Electric vehicles are close to becoming cheaper to own and run than petrol and diesel vehicles across much of Africa, and the last big barrier is not the technology but the cost of financing.
That is the finding of research examining the total cost of ownership of EVs across 52 African countries and six passenger-vehicle segments: small and medium two-wheelers, small, medium, and large four-wheelers, and minibuses.
The shift in thinking is significant. Most older projections did not expect battery power to be affordable enough to challenge petrol across the continent before 2040. Falling battery costs, surging global EV production, and Africa's strong solar resource have changed the picture.
The study finds that battery-electric vehicles paired with solar off-grid charging could become cost-effective in many African countries well before 2040. In plain English, the vehicles and charging maths are moving faster than the old assumptions.

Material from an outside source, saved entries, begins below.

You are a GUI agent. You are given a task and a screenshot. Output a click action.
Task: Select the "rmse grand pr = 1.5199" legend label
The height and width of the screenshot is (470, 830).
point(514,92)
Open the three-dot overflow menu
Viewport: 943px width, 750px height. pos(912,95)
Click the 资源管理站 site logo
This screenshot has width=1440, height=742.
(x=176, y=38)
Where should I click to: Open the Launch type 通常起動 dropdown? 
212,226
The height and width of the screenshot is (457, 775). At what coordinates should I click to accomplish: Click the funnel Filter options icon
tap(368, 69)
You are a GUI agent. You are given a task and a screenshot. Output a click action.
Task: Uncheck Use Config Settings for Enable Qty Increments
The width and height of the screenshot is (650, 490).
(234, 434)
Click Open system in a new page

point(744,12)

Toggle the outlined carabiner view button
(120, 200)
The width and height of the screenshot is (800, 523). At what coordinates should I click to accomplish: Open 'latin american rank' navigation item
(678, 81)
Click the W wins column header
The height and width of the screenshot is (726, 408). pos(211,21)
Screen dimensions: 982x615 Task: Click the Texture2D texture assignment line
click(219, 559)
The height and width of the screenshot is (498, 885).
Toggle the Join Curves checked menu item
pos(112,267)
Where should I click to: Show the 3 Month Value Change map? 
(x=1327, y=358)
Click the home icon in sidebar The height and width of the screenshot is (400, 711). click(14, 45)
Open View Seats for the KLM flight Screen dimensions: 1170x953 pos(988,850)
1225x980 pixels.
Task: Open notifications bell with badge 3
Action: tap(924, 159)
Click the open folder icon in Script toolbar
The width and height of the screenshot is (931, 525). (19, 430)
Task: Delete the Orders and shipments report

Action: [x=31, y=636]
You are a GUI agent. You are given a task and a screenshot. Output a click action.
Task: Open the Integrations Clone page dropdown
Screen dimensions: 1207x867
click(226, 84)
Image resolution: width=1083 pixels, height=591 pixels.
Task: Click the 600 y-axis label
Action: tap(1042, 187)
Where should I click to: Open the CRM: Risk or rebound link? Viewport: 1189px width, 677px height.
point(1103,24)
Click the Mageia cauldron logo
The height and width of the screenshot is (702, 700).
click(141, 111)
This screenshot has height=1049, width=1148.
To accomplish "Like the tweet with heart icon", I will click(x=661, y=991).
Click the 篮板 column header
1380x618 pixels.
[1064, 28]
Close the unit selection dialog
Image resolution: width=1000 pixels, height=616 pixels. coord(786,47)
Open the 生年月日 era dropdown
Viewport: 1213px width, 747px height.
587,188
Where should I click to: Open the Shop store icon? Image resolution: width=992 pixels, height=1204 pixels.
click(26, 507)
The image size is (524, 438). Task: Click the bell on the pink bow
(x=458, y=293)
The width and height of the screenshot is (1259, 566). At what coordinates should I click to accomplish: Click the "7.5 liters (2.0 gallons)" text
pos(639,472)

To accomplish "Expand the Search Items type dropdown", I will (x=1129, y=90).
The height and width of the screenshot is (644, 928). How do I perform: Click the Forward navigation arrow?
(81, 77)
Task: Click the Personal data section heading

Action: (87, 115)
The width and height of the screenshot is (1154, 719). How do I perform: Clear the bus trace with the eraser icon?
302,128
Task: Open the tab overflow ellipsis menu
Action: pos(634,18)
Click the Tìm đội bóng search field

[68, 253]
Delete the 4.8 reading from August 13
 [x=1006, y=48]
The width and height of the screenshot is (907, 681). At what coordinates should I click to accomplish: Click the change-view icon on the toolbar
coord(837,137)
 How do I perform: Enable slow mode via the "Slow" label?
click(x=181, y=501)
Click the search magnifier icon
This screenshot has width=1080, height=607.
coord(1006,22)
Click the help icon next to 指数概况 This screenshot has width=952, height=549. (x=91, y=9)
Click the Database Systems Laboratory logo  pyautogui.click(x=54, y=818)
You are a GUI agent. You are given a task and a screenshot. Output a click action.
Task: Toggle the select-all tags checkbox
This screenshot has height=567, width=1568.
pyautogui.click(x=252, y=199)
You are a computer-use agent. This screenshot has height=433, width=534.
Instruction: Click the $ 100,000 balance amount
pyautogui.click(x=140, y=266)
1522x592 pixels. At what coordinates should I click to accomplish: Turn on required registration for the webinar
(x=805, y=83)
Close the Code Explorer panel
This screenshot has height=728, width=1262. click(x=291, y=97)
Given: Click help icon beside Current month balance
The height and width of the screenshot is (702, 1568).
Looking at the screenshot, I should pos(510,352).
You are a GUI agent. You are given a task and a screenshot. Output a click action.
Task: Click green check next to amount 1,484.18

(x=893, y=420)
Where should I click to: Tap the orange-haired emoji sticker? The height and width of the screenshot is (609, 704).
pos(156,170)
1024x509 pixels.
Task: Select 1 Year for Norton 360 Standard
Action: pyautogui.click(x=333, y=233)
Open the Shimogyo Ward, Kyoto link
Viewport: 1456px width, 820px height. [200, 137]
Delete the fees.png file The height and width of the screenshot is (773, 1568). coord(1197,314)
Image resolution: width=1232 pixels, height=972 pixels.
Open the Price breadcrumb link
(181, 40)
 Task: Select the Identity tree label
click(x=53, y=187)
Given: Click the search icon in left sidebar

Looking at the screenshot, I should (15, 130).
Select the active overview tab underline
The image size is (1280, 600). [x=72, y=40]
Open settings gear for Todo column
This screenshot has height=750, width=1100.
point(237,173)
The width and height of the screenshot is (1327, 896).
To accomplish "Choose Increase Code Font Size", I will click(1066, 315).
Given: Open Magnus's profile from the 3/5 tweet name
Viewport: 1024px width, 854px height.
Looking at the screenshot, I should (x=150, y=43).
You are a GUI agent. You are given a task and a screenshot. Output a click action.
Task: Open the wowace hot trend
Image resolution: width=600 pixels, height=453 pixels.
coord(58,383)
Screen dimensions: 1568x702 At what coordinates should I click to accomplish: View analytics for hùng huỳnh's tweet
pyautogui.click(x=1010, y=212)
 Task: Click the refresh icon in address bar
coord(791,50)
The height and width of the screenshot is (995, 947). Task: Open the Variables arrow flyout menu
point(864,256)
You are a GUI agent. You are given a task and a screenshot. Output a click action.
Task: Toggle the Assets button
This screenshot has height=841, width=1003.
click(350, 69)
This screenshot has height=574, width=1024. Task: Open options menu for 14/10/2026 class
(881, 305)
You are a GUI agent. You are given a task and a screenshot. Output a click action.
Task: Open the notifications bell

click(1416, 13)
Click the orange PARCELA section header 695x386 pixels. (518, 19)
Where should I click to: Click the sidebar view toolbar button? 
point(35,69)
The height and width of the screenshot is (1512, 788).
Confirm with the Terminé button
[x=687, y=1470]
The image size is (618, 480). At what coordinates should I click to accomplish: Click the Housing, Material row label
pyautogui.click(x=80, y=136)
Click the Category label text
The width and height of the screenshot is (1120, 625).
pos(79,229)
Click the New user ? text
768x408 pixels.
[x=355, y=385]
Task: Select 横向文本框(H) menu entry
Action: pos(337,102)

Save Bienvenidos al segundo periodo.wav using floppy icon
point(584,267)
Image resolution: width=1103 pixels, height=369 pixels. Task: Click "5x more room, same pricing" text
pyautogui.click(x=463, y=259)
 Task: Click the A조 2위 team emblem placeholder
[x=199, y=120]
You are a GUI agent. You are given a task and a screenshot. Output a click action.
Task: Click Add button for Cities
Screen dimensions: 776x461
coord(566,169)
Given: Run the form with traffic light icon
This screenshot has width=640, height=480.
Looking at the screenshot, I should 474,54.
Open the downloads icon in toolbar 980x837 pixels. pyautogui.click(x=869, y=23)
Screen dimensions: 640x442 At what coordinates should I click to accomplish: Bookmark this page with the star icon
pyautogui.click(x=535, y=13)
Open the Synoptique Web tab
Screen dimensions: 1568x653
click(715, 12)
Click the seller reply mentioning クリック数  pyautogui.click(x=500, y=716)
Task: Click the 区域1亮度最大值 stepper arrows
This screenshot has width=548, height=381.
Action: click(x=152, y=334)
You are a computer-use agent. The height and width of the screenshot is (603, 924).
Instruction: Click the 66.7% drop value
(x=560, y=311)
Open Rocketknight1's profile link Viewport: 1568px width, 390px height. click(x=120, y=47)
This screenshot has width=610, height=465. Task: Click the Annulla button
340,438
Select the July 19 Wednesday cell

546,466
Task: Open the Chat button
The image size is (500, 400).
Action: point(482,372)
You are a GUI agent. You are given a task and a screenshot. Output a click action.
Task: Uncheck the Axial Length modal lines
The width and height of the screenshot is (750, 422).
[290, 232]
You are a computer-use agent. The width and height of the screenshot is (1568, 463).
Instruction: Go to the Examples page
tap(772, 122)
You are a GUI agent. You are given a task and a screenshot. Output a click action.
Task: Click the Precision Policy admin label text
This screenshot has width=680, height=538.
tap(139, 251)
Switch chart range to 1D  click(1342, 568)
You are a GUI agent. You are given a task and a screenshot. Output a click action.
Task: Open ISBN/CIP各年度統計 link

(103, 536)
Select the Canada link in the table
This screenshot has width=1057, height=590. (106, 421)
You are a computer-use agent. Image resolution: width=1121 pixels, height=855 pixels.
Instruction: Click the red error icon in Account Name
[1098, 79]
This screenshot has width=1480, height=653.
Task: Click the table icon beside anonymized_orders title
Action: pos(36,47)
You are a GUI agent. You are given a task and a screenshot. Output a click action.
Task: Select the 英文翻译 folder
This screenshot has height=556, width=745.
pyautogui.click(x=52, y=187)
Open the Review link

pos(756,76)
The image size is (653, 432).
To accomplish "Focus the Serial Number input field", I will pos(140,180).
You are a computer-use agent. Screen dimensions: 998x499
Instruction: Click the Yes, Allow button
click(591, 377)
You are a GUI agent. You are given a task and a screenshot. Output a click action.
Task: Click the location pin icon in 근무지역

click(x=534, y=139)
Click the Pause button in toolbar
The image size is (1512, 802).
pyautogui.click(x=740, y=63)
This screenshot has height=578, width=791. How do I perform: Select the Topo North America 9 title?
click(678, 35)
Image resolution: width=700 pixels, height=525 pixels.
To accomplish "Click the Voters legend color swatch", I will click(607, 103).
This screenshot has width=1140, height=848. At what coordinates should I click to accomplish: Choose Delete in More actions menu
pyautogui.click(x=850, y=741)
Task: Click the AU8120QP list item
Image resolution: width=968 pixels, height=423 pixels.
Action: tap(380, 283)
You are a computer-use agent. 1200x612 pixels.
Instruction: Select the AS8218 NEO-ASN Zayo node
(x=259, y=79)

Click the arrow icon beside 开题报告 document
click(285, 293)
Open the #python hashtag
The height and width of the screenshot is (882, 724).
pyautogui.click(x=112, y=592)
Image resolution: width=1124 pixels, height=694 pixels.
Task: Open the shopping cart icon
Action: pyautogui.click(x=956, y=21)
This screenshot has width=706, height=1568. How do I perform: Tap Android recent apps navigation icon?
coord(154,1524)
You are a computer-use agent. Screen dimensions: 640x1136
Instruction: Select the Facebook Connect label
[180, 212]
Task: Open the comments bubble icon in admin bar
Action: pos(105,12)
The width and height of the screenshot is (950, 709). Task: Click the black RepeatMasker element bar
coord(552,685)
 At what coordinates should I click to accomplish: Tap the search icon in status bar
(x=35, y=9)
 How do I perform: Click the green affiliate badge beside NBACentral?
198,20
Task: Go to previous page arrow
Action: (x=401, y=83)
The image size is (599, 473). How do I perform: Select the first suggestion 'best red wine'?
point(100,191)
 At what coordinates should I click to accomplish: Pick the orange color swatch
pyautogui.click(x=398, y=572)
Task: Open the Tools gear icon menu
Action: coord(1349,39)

So what stands in the way? Money, specifically the price of borrowing it. The researchers found that in more than half the countries examined, financing costs would need to fall by 7 to 15 percentage points for EVs to reach cost parity with conventional vehicles by 2030.
That kind of drop cuts thousands of dollars off a vehicle's lifetime financing bill, often the difference between unaffordable and firmly within reach. Encouragingly, the study points to markets such as South Africa, Botswana, and Mauritius as already close to the financing conditions needed for parity.
The nature of the problem matters because it points at the fix. The study argues technology risk is no longer the core issue. EVs are commercially mature and increasingly visible in Africa, from electric motorcycles to e-buses.
What keeps interest rates punishing is country and lending risk: currency volatility, macroeconomic wobbles, and lenders that do not yet understand EV business models. Those are exactly the risks that public de-risking tools, guarantees, and specialised local asset financing are designed to absorb.
For a Kenyan reader, this lands close to home. The e-mobility wave here, including electric motorcycles, three-wheelers, and buses already on Nairobi roads, runs on precisely these financing models.
The vehicles are ready. The question is whether the money gets cheap enough, fast enough.
FAQ
Are electric vehicles cheaper than petrol cars in Africa?
Not yet in most countries, but research across 52 African nations finds they are close, with financing costs now a major barrier.
What would make EVs cost-competitive in Africa?
Lower borrowing costs, public guarantees, local asset financing, falling battery prices, and solar charging can all push EVs toward cost parity.
Which African countries are closest to EV cost parity?
The study highlights South Africa, Botswana, and Mauritius as markets where financing conditions are already close to parity.
Sources
The EV tipping point across Africa may not arrive from a miracle battery. It may arrive from a better loan.